**PROBLEM TO SOLVE**
Reproduce these lines verbatim, beginning at the line that contains "Expand the Extract forces on dropdown" and stopping after the line that contains "pyautogui.click(x=392, y=221)", with both end lines included. Omit the pictures from your answer.

**DATA**
════════════════════

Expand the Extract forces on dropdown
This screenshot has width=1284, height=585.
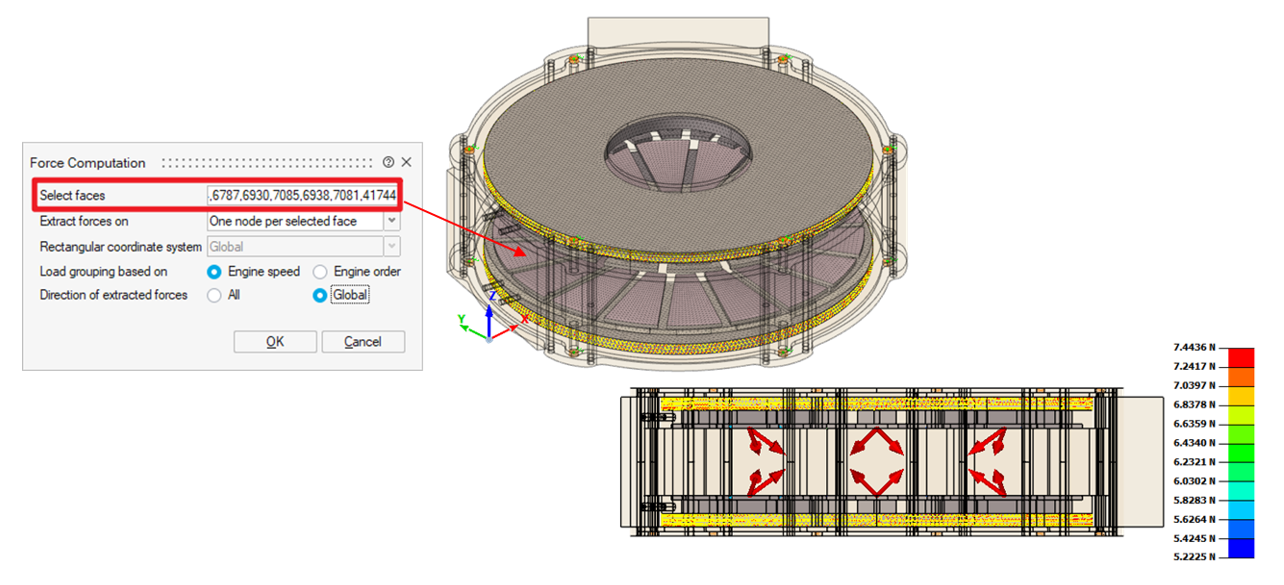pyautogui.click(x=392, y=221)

════════════════════

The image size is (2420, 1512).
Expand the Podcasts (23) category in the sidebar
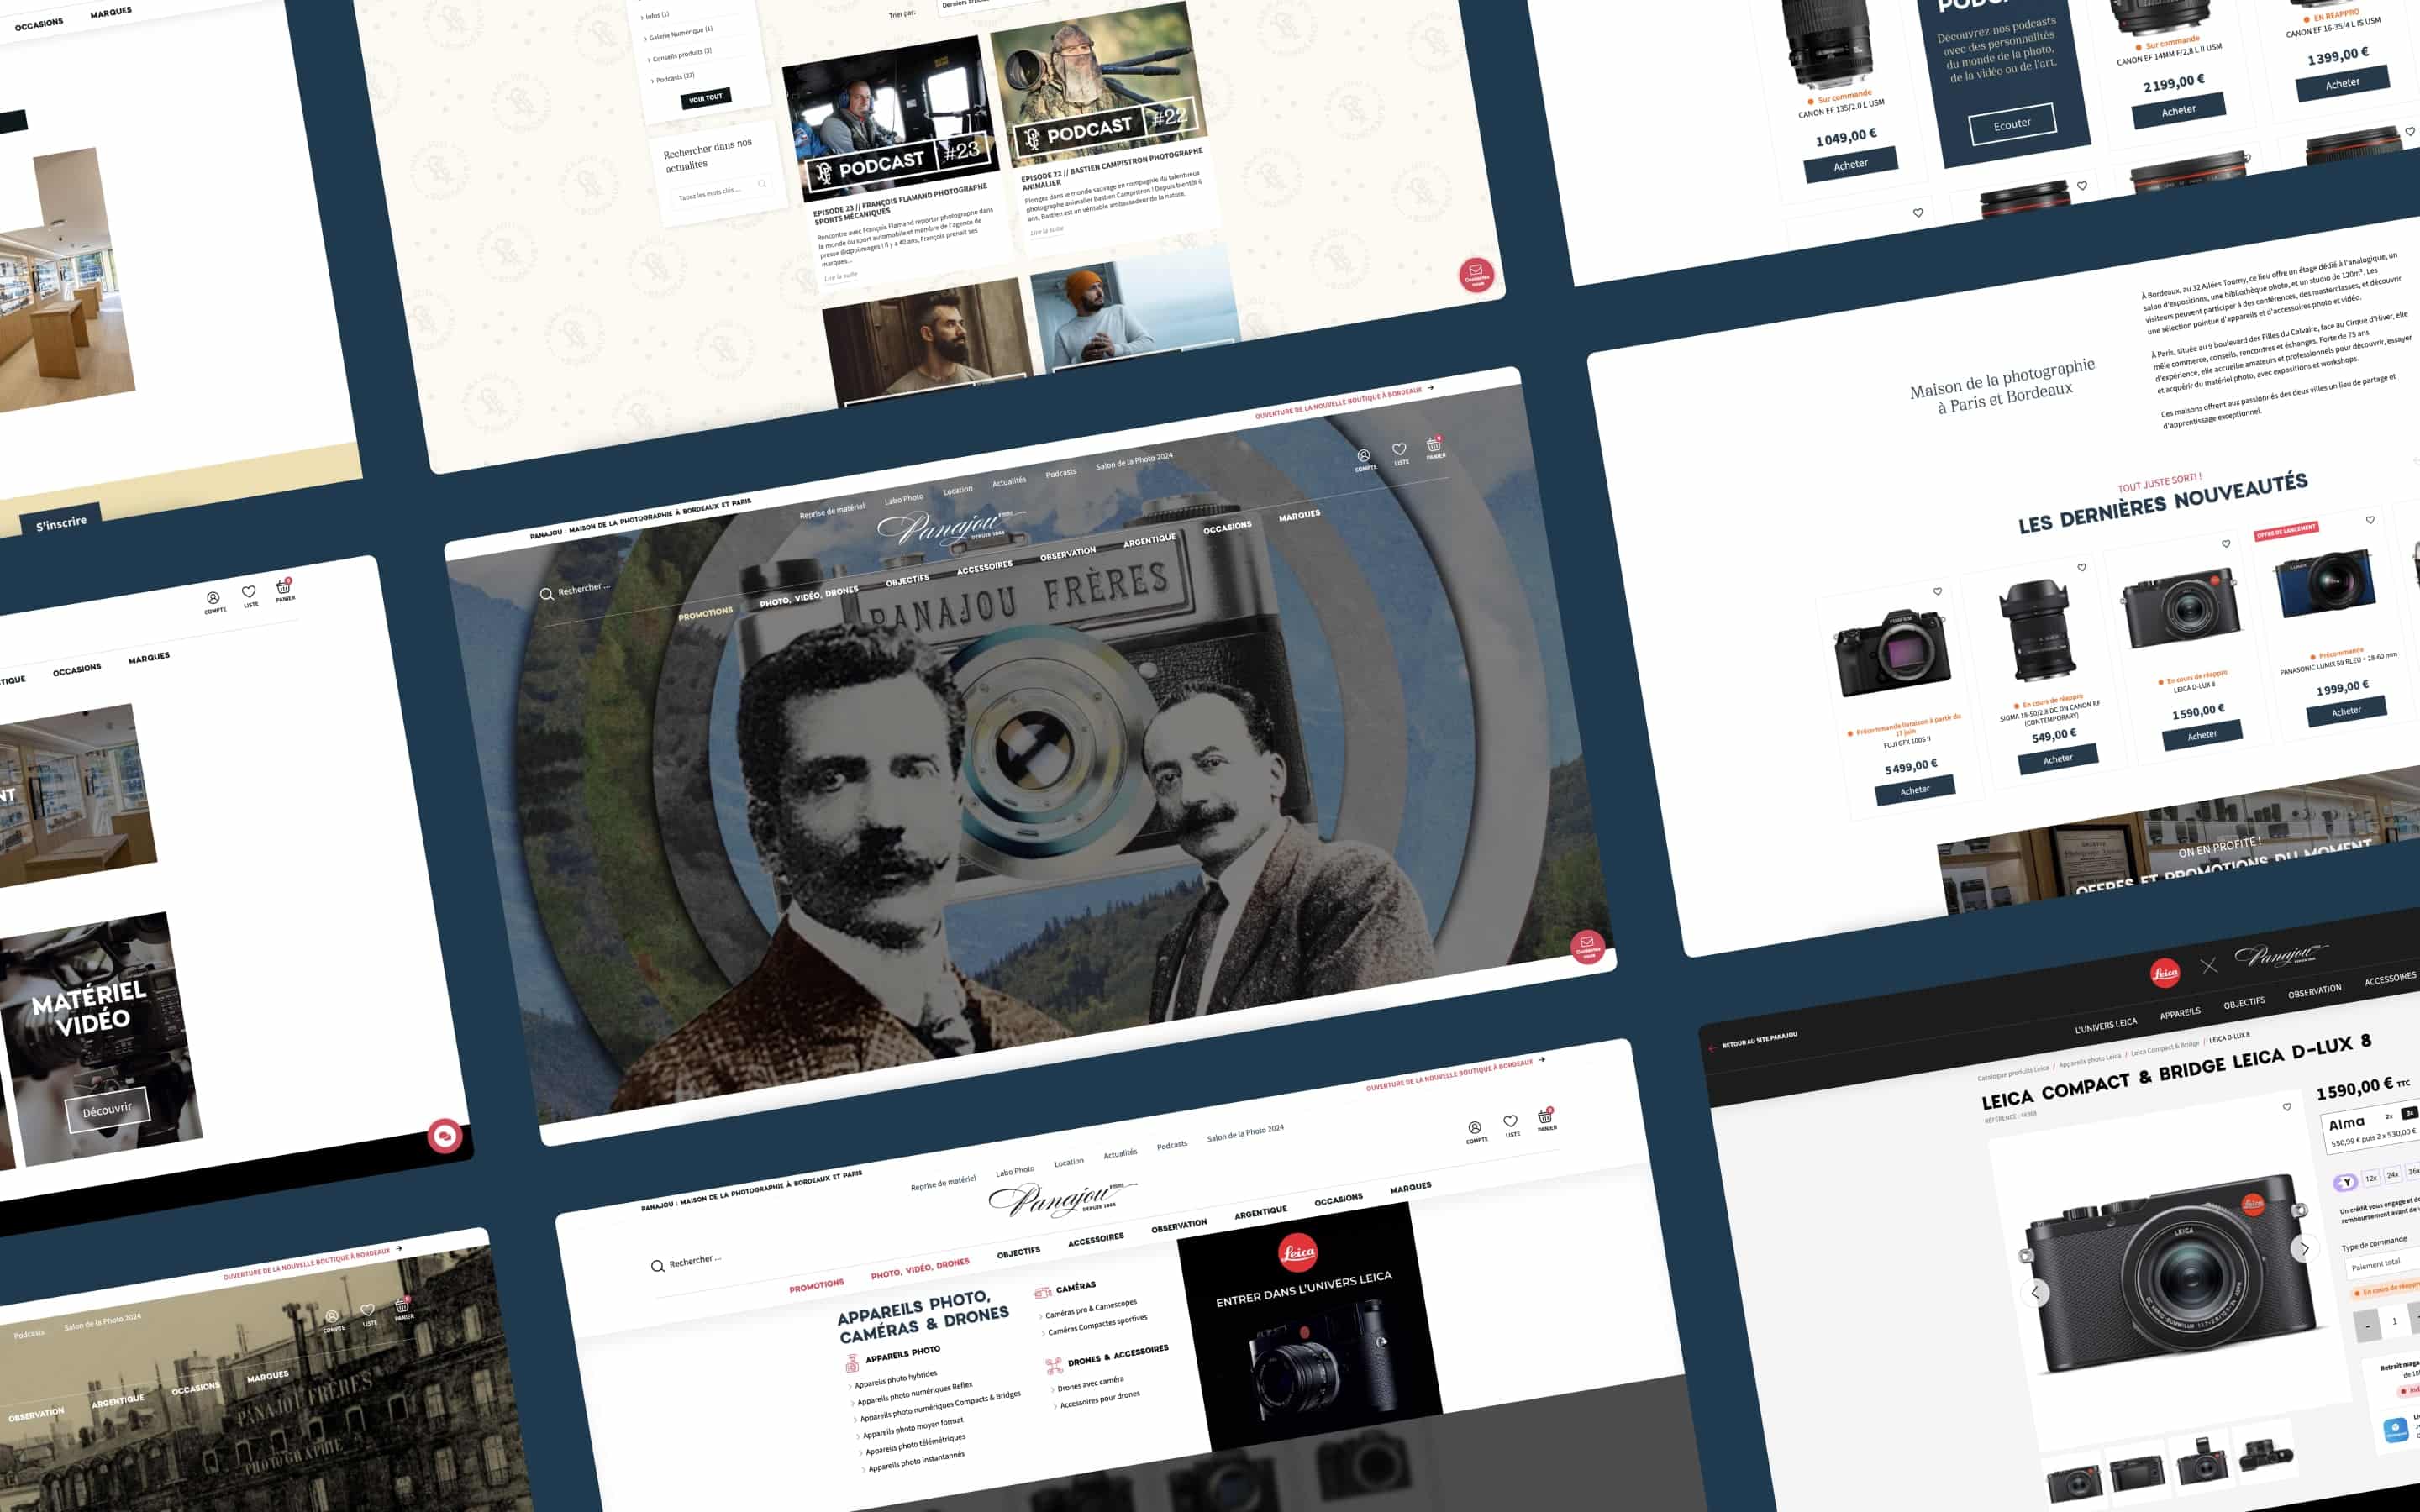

════════════════════

**WRITTEN SOLUTION**
Expand the Extract forces on dropdown
This screenshot has width=1284, height=585.
pyautogui.click(x=392, y=221)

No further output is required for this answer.